- Desired Behaviour
- Actual Behaviour
- What I\'ve Tried
- Steps To Reproduce
- Research
I'll give my two cents here, since I looked at a similar question recently! From what I have tested, and researched, you can combine the two .mp3 / .wav streams into one. This results in a file that has noticable issues as you've mentioned such as truncation, glitches etc.
The only way I believe you can combine the Audio streams correctly will be with a module that is designed to concatenate sound files/data.
The best result I have obtained is to synthesize the audio into separate files, then combine like so:
function combineMp3Files(files, outputFile) {
const ffmpeg = require("fluent-ffmpeg");
const combiner = ffmpeg().on("error", err => {
console.error("An error occurred: " + err.message);
})
.on("end", () => {
console.log('Merge complete');
});
// Add in each .mp3 file.
files.forEach(file => {
combiner.input(file)
});
combiner.mergeToFile(outputFile);
}
This uses the node-fluent-ffmpeg library, which requires installing ffmpeg.

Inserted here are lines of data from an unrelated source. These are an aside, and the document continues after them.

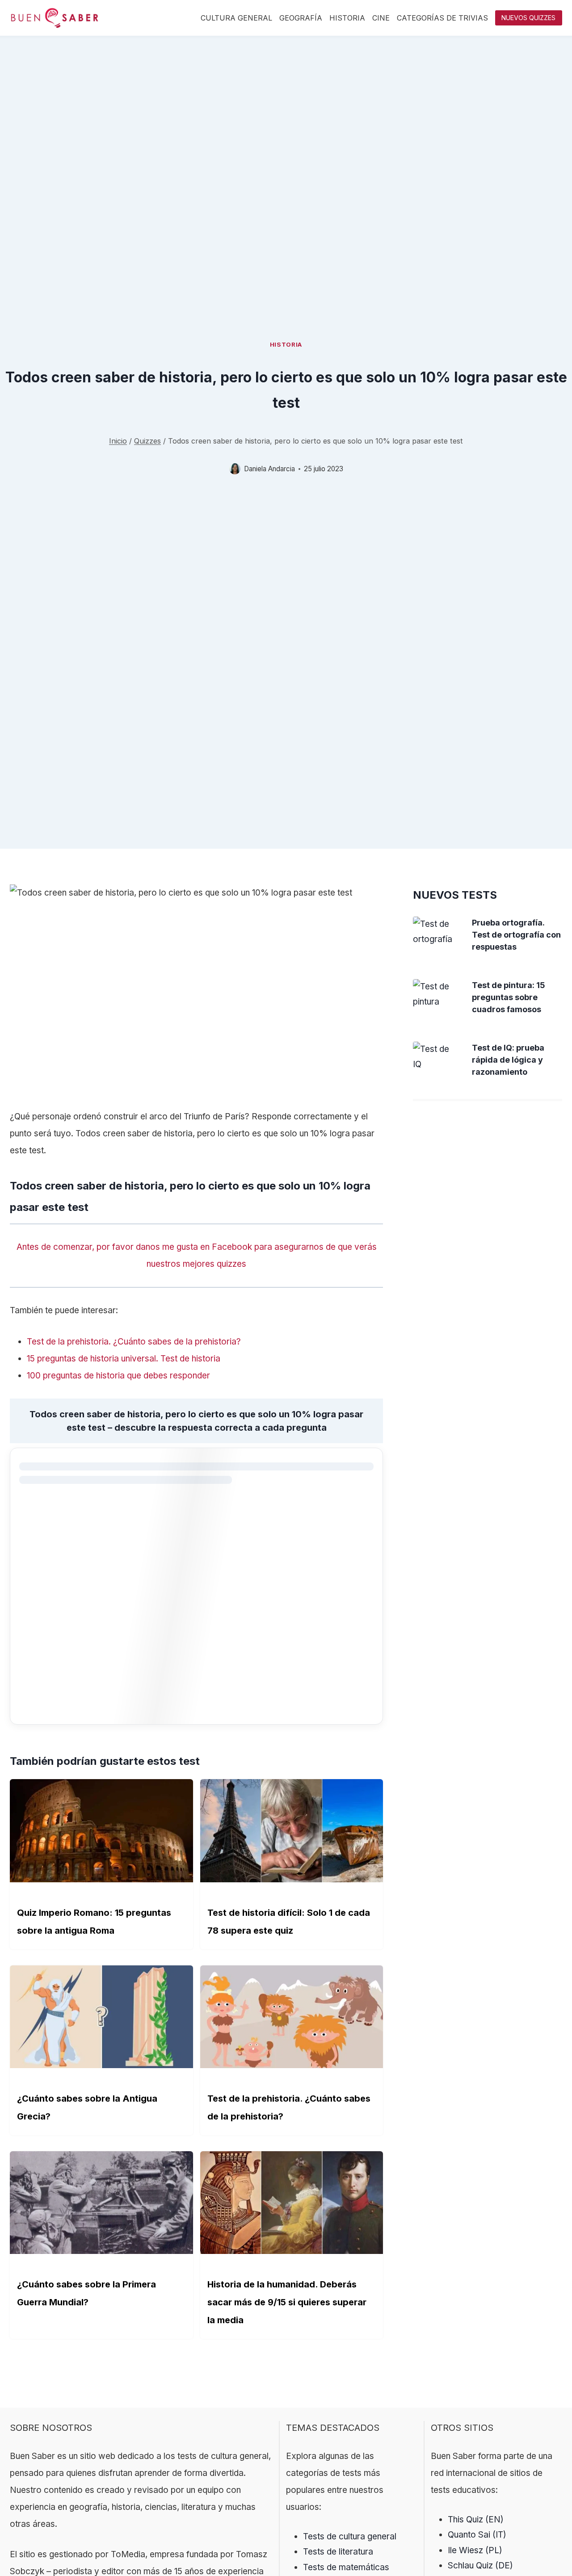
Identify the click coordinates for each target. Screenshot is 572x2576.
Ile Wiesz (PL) (475, 2550)
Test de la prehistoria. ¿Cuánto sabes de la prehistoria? (288, 2107)
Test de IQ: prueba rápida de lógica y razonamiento (508, 1059)
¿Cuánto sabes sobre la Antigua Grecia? (87, 2107)
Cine (381, 17)
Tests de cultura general (349, 2536)
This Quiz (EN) (476, 2519)
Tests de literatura (338, 2552)
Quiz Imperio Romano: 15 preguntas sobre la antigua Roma (94, 1921)
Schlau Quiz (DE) (480, 2565)
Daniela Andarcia (269, 469)
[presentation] (435, 932)
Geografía (300, 17)
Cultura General (236, 17)
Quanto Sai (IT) (477, 2535)
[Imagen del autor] (234, 468)
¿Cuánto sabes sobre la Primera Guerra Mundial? (86, 2293)
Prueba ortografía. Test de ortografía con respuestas (516, 934)
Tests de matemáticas (346, 2567)
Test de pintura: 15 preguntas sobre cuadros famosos (508, 997)
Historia (347, 17)
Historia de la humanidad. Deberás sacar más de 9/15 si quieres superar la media (286, 2302)
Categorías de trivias (442, 17)
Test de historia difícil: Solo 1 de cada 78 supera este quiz (288, 1921)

Other than that I'd suggest you ask IBM support (because as you say the docs don't seem to indicate this) how API callers should combine the synthesized audio, since your use case will be very common.
To create the text files, I do the following:
// Switching to audio/webm and the V3 voices.. much better output
function synthesizeText(text) {
const synthesizeParams = {
text: text,
accept: 'audio/webm',
voice: 'en-US_LisaV3Voice'
};
return textToSpeech.synthesize(synthesizeParams);
}
async function synthesizeTextChunksSeparateFiles(text_chunks) {
const audioArray = await Promise.all(text_chunks.map(synthesizeText));
console.log(`synthesizeTextChunks: Received ${audioArray.length} result(s), writing to separate files...`);
audioArray.forEach((audio, index) => {
audio.pipe(fs.createWriteStream(`audio-${index}.mp3`));
});
}
And then combine like so:
combineMp3Files(['audio-0.mp3', 'audio-1.mp3', 'audio-2.mp3', 'audio-3.mp3', 'audio-4.mp3'], 'combined.mp3');
I should point out that I'm doing this in two separate steps (waiting a few hundred milliseconds would also work), but it should be easy enough to wait for the individual files to be written, then combine them.
Here's a function that will do this:
async function synthesizeTextChunksThenCombine(text_chunks, outputFile) {
const audioArray = await Promise.all(text_chunks.map(synthesizeText));
console.log(`synthesizeTextChunks: Received ${audioArray.length} result(s), writing to separate files...`);
let writePromises = audioArray.map((audio, index) => {
return new Promise((resolve, reject) => {
audio.pipe(fs.createWriteStream(`audio-${index}.mp3`).on('close', () => {
resolve(`audio-${index}.mp3`);
}));
})
});
let files = await Promise.all(writePromises);
console.log('synthesizeTextChunksThenCombine: Separate files: ', files);
combineMp3Files(files, outputFile);
}